* **GIVEN REQUEST**
Write each line of the material below as one string in a JSON list, omitting blank lines.

Stored records

----

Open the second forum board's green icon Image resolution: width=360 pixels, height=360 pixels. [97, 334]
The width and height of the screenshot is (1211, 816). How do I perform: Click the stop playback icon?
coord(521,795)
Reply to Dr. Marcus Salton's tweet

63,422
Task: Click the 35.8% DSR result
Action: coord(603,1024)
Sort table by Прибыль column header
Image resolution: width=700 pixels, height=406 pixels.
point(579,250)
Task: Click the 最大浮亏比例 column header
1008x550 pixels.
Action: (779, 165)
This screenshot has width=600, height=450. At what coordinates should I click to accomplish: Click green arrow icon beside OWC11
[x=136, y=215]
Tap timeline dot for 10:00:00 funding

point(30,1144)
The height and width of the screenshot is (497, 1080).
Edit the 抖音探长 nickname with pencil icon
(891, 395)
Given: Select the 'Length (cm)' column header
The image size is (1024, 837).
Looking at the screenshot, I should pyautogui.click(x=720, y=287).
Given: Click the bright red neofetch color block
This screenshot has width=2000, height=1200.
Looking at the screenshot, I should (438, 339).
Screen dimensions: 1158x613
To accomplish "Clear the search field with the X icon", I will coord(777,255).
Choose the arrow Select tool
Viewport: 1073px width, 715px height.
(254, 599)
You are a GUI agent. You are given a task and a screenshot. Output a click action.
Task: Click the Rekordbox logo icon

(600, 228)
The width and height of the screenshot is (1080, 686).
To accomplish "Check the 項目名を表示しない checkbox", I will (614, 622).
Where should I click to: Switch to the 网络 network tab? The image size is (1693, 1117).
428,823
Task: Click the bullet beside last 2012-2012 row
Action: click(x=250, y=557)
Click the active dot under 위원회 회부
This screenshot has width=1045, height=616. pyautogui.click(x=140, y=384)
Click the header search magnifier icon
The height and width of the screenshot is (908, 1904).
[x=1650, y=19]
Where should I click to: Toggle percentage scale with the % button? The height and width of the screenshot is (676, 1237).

----

* **FULL SOLUTION**
[
  "Open the second forum board's green icon Image resolution: width=360 pixels, height=360 pixels. [97, 334]",
  "The width and height of the screenshot is (1211, 816). How do I perform: Click the stop playback icon?",
  "coord(521,795)",
  "Reply to Dr. Marcus Salton's tweet",
  "63,422",
  "Task: Click the 35.8% DSR result",
  "Action: coord(603,1024)",
  "Sort table by Прибыль column header",
  "Image resolution: width=700 pixels, height=406 pixels.",
  "point(579,250)",
  "Task: Click the 最大浮亏比例 column header",
  "1008x550 pixels.",
  "Action: (779, 165)",
  "This screenshot has width=600, height=450. At what coordinates should I click to accomplish: Click green arrow icon beside OWC11",
  "[x=136, y=215]",
  "Tap timeline dot for 10:00:00 funding",
  "point(30,1144)",
  "The height and width of the screenshot is (497, 1080).",
  "Edit the 抖音探长 nickname with pencil icon",
  "(891, 395)",
  "Given: Select the 'Length (cm)' column header",
  "The image size is (1024, 837).",
  "Looking at the screenshot, I should pyautogui.click(x=720, y=287).",
  "Given: Click the bright red neofetch color block",
  "This screenshot has width=2000, height=1200.",
  "Looking at the screenshot, I should (438, 339).",
  "Screen dimensions: 1158x613",
  "To accomplish \"Clear the search field with the X icon\", I will coord(777,255).",
  "Choose the arrow Select tool",
  "Viewport: 1073px width, 715px height.",
  "(254, 599)",
  "You are a GUI agent. You are given a task and a screenshot. Output a click action.",
  "Task: Click the Rekordbox logo icon",
  "(600, 228)",
  "The width and height of the screenshot is (1080, 686).",
  "To accomplish \"Check the 項目名を表示しない checkbox\", I will (614, 622).",
  "Where should I click to: Switch to the 网络 network tab? The image size is (1693, 1117).",
  "428,823",
  "Task: Click the bullet beside last 2012-2012 row",
  "Action: click(x=250, y=557)",
  "Click the active dot under 위원회 회부",
  "This screenshot has width=1045, height=616. pyautogui.click(x=140, y=384)",
  "Click the header search magnifier icon",
  "The height and width of the screenshot is (908, 1904).",
  "[x=1650, y=19]",
  "Where should I click to: Toggle percentage scale with the % button? The height and width of the screenshot is (676, 1237)."
]